Summary from Amazon.com: In exile now for more than twenty years, Kenyan novelist, playwright, poet and critic Ngugi wa Thiong’o has become one of the most widely read African writers.
Commencing in “our times” and set in the fictional “Free Republic of Aburiria,” Wizard of the Crow dramatizes with corrosive humor and keenness of observation a battle for control of the souls of the Aburirian people. Fashioning the stories of the powerful and the ordinary into a dazzling mosaic, this magnificent novel reveals humanity in all its endlessly surprising complexity.
The summary doesn't even begin to describe how amazing this book is. Thiong'o himself says the aim of the novel is "to sum up Africa of the twentieth century in the context of two thousand years of world history", and the novel depicts "a battle for the control of the souls of the Aburĩrian people" by the competing forces of a corrupt dictatorship, folk wisdom/religion, fanatic Christianity, and self-serving capitalism.

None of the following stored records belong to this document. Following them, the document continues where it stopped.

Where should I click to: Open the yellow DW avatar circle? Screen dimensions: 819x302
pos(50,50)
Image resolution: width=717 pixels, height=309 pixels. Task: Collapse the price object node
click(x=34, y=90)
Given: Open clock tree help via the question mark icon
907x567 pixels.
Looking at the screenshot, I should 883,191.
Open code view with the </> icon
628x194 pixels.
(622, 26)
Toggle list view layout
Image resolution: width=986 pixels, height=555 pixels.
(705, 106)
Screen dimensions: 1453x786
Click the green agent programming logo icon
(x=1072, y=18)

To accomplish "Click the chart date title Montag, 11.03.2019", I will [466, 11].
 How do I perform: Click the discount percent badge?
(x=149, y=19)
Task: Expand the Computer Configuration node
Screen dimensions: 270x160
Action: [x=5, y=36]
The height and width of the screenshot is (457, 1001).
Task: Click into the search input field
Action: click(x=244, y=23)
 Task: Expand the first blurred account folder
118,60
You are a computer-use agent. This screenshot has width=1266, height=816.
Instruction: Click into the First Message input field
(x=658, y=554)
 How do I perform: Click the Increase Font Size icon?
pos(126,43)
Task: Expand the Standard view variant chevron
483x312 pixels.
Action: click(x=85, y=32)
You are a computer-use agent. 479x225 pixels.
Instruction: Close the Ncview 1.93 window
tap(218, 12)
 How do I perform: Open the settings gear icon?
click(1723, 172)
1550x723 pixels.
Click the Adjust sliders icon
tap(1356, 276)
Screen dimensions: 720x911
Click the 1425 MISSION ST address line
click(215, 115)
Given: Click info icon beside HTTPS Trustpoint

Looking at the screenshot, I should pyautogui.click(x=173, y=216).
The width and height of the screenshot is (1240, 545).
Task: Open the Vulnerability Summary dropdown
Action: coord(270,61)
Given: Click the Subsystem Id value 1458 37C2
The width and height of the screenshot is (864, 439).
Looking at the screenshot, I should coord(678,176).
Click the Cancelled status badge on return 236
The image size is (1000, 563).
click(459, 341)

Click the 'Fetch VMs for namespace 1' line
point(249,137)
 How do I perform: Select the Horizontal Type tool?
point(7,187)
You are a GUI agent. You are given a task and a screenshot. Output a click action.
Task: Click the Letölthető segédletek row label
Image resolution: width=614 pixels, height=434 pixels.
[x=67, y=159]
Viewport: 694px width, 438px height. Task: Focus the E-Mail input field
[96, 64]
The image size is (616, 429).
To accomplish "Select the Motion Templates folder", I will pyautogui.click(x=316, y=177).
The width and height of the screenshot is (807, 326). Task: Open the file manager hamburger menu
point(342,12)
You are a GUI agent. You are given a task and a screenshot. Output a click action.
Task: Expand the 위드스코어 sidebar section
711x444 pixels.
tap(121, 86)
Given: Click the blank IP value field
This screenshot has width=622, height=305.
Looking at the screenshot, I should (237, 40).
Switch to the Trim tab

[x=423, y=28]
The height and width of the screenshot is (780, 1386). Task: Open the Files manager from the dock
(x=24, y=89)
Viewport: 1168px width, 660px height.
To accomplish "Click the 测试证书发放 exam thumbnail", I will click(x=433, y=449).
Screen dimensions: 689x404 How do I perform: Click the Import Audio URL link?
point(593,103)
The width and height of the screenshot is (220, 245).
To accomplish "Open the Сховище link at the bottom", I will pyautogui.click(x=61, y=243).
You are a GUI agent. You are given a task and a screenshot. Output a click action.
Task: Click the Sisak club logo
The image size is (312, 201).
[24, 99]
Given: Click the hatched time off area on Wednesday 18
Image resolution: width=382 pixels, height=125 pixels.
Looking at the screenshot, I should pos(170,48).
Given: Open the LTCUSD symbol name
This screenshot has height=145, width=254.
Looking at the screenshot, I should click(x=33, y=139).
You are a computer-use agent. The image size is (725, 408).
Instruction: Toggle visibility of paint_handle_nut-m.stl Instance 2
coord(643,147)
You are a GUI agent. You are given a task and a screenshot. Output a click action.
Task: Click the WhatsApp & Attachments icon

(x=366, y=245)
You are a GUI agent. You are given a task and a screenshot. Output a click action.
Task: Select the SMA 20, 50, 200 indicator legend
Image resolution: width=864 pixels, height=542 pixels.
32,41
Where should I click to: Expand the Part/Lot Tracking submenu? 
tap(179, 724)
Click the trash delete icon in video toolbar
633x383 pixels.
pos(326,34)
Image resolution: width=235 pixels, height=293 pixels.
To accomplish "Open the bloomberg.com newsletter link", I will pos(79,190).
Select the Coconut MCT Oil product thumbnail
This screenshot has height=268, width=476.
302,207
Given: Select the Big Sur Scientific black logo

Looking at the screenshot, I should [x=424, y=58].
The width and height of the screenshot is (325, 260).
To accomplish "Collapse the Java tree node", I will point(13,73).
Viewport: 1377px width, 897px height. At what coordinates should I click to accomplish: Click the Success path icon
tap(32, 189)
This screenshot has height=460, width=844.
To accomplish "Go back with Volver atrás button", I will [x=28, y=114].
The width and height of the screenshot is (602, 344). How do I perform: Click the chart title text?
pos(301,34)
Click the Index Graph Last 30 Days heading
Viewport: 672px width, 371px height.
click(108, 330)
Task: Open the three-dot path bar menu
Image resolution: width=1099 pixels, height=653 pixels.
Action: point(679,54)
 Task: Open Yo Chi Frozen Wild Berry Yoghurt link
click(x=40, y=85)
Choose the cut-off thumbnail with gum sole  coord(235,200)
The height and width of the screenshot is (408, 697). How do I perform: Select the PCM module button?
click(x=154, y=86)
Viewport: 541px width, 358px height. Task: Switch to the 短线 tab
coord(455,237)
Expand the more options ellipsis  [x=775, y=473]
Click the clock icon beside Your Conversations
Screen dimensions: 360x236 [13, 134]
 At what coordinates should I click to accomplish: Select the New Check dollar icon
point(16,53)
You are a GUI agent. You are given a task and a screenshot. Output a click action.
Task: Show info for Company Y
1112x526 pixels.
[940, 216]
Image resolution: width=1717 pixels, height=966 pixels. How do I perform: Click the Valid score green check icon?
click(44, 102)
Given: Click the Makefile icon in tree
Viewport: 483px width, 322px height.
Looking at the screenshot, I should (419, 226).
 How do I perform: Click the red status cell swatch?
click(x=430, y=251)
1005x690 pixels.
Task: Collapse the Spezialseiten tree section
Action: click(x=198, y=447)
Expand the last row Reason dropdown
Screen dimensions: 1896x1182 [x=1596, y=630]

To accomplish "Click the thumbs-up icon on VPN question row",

The novel is a gigantic political satire that strikes with great accuracy because by reducing these entities into farcical imitations of themselves, it exposes the truth about them. This novel is funny and touching and fast-paced and just *O*.
This book also follows along the tradition of African story-telling in its construction. It weaves distinct threads that eventually come back to the main narrative to create a cohesive whole, and I was amazed at the ability of Thiong'o to create a narrative of hope out of a story of chaos. This is possibility some of the finest fiction I've ever read, and although it is pretty long (768 pages in hardcover), it's worth every single minute. The time went by so fast for me because I was completely immersed in the novel, just wanting to know how it all ends, and that's what I love about this novel-it's an engaging tragicomedy that really gets into what Africa is. This novel is peopled by real Africans, men and women, all of whom are complex and none of whom are passive "victims" awaiting rescue, even if they are farcical at times.